Zn 2+–carboxylate ions formed in methanol/water solutions are transferred in the gas phase by electrospray. At low cone voltage, species observed in the source spectra correspond to solvated Zn 2+–carboxylates: [RCOOZn, (CH 3OH) n ] + (R=H, CH 3; n=1–3) ions. Under low energy collisions, all ions with n>1 lose exclusively methanol, mimicking some of the last steps of ion desolvation. However, ions with only one molecule of solvent behave differently: [HCOOZn, CH 3OH] + eliminates carbon dioxide and [CH 3COOZn, CH 3OH] + either loses the last molecule of methanol or fragments to give the acylium ion [CH 3CO] +. Labelling experiments as well as accurate molecular orbital calculations are used to explain this different behaviour of [RCOOZn, CH 3OH] + ions which fragment (totally or partially) instead of losing the last molecule of solvent.

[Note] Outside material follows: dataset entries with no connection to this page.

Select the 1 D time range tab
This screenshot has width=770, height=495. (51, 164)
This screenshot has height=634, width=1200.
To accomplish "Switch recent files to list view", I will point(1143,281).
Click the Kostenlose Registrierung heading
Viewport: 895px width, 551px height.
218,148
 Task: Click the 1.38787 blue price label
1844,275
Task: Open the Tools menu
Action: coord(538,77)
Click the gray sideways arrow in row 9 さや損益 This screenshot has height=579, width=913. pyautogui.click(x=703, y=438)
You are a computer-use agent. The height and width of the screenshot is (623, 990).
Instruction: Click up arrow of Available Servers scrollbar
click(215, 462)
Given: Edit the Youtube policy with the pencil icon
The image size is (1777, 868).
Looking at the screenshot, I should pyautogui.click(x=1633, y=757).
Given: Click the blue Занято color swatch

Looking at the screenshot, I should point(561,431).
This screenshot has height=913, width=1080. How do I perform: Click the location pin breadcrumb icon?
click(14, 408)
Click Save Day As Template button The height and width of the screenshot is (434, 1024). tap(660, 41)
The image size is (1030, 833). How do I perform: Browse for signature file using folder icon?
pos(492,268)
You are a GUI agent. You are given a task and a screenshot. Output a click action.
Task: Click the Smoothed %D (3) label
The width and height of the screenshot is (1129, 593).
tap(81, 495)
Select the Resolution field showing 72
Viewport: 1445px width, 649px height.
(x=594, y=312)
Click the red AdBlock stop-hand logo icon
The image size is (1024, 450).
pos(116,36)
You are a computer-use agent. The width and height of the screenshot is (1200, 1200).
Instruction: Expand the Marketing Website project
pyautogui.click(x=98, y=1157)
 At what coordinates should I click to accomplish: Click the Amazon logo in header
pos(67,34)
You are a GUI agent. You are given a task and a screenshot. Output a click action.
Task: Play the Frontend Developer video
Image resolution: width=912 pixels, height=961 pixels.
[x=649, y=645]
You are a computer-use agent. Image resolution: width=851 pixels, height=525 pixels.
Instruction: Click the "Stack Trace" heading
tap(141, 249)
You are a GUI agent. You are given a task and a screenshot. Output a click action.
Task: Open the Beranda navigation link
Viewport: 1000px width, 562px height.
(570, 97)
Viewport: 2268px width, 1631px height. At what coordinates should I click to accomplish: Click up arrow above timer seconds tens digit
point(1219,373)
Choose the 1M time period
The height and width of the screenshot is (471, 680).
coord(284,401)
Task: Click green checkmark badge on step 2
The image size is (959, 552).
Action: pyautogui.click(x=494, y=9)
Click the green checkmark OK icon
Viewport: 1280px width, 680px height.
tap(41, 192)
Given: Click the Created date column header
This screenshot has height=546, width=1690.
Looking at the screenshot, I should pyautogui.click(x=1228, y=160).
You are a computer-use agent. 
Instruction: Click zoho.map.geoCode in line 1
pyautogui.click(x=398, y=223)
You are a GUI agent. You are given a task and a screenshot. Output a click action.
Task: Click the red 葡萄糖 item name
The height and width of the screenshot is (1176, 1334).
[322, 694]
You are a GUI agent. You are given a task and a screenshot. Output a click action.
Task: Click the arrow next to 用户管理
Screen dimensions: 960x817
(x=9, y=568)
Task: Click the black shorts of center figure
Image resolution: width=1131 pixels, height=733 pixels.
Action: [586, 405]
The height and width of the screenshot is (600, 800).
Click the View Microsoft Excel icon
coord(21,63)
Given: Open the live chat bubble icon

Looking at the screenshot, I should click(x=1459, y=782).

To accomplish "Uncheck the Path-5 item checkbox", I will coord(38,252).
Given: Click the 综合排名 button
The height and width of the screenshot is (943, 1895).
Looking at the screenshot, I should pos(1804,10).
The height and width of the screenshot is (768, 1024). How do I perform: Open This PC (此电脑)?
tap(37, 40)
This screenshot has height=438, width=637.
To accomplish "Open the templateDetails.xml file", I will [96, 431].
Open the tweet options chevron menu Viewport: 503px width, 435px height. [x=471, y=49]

It appears that the loss of the last molecule of solvent from [HCOOZn, CH 3OH] + requires more energy than does its isomerisation into [CO 2, HZn, CH 3OH] +, precursor for the loss of CO 2. For [CH 3COOZn, CH 3OH] +, isomerisation processes and direct loss of methanol require very similar energies. In both cases, part of the gaseous ions formed after complete desolvation are chemically different from their precursors in solution.